Boris Tokarev (; May 16, 1927 – December 17, 2002) was a Soviet athlete who competed mainly in the 100 and 200 metres. He trained in Leningrad and later in Moscow at the Armed Forces sports society.

Biography
He competed for the USSR in the 1952 Summer Olympics held in Helsinki, Finland in the 4 x 100 metre relay where he won the silver medal with his team mates Levan Kalyayev, Levan Sanadze and Vladimir Sukharev.
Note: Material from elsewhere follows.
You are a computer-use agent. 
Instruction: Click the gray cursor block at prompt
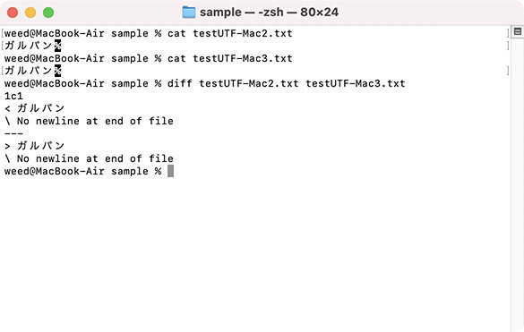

At the 1956 Summer Olympics held in Melbourne, Australia Boris teamed up with Vladimir Sukharyev again ran in the 4 x 100 metres relay with a new team of Leonid Bartenev and Yuriy Konovalov who again managed to finish second. He also managed a fifth place over 200 metres in Melbourne.

External links
 

1927 births
2002 deaths
Russian male sprinters
Soviet male sprinters
Olympic silver medalists for the Soviet Union
Athletes (track and field) at the 1952 Summer Olympics
Athletes (track and field) at the 1956 Summer Olympics
Olympic athletes of the Soviet Union
Armed Forces sports society athletes
European Athletics Championships medalists
Medalists at the 1956 Summer Olympics
Medalists at the 1952 Summer Olympics
Olympic silver medalists in athletics (track and field)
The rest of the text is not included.